At home and dry

The word “neoprene” probably brings to mind the sea rather than the street: a back-zippered wetsuit, say, in decidedly unfashionable shades of violet or turquoise. But that may be about to change. Neoprene has made the leap from protective layer to fashion’s favourite fabric – and not just as part of this season’s taste for the life aquatic.

For designers, neoprene offers a multitude of anti-gravitational possibilities. It’s the fabric behind the shapes that have defined fashion for the past five or so years, most of which can be traced back, in some way, to Nicolas Ghesquière at Balenciaga and his firm, foamy skirt-suits sculpted around the body and splashed with florals of 2008.

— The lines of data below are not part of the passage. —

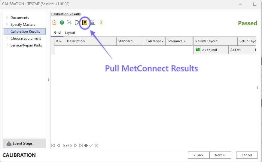Click the < Back button
This screenshot has height=162, width=262.
click(198, 155)
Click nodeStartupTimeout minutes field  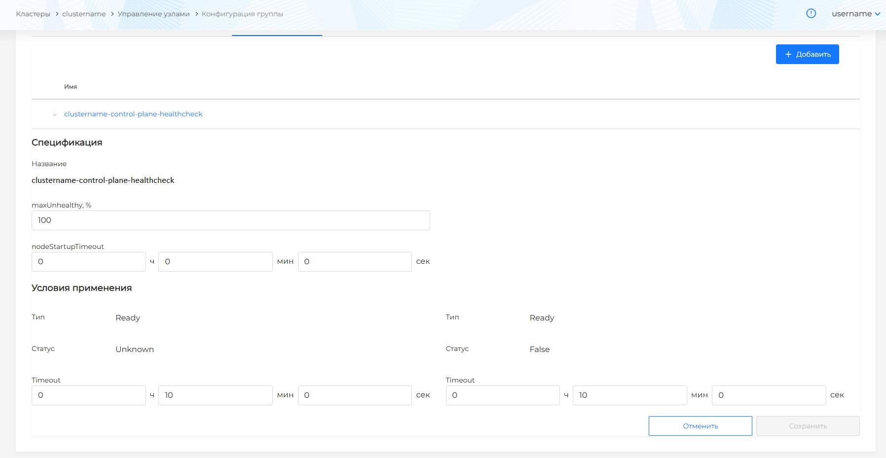click(215, 262)
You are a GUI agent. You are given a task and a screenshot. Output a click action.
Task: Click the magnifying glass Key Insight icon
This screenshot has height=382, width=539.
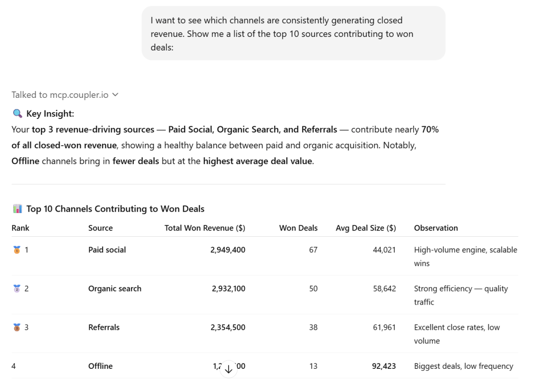point(17,114)
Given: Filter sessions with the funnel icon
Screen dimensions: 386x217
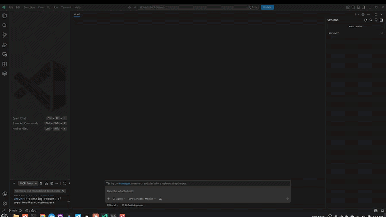Looking at the screenshot, I should click(376, 20).
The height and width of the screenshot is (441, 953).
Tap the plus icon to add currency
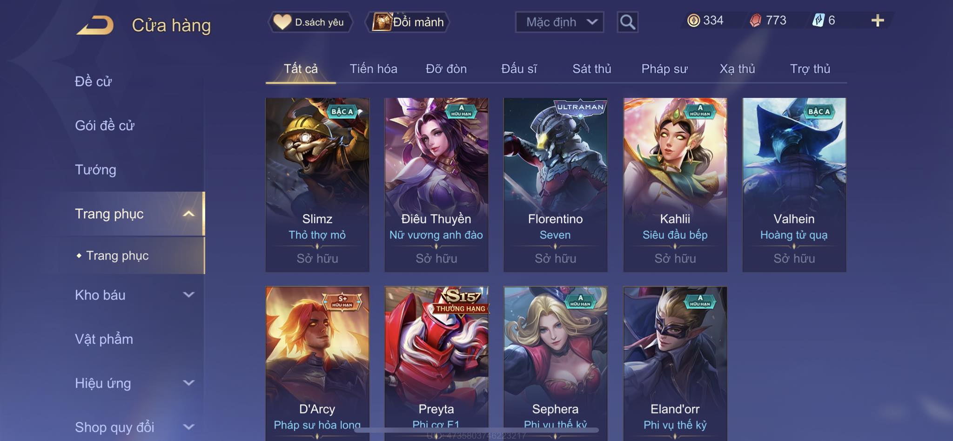(x=877, y=20)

Alber Elbaz used neoprene in Lanvin’s men’s and women’s collections for autumn/winter 2012, slicing it into primary-coloured peplum dresses and almost-conventional men’s tailoring. He called it “techno meets tradition”, which neatly encapsulates its ability to allow the creation of the grand, arching shapes of mid-century haute couture masters such as Cristóbal Balenciaga and Hubert de Givenchy without the need to resort to heavy-duty canvas tailoring, or tricky fabrics such as silk zibeline or gazar. The latter, Balenciaga’s favourite, has a troublesome tendency to split over time, and its high-maintenance, crease-prone nature isn’t conducive to the fast-paced daily life of a modern woman.

“Neoprene is durable and hard-wearing. It creates the type of tailoring that can be thrown in a suitcase,” says designer Richard Nicoll, who used neoprene for athletic zip-front jackets and shift dresses in his 1960s-inspired spring collection. “It’s high performance and mass market ... it feels modern.” Indeed, in Peter Pilotto’s spring show, neoprene was not only used for sporty zip-front trouser-suits but also for a range of bathing suits in Pilotto’s trademark pop-colour prints created in collaboration with swimwear designer Lisa Marie Fernandez and worn under printed georgette skirts as alternatives to evening blouses. “They are functional yet high-fashion items,” say Pilotto and design partner Christopher de Vos.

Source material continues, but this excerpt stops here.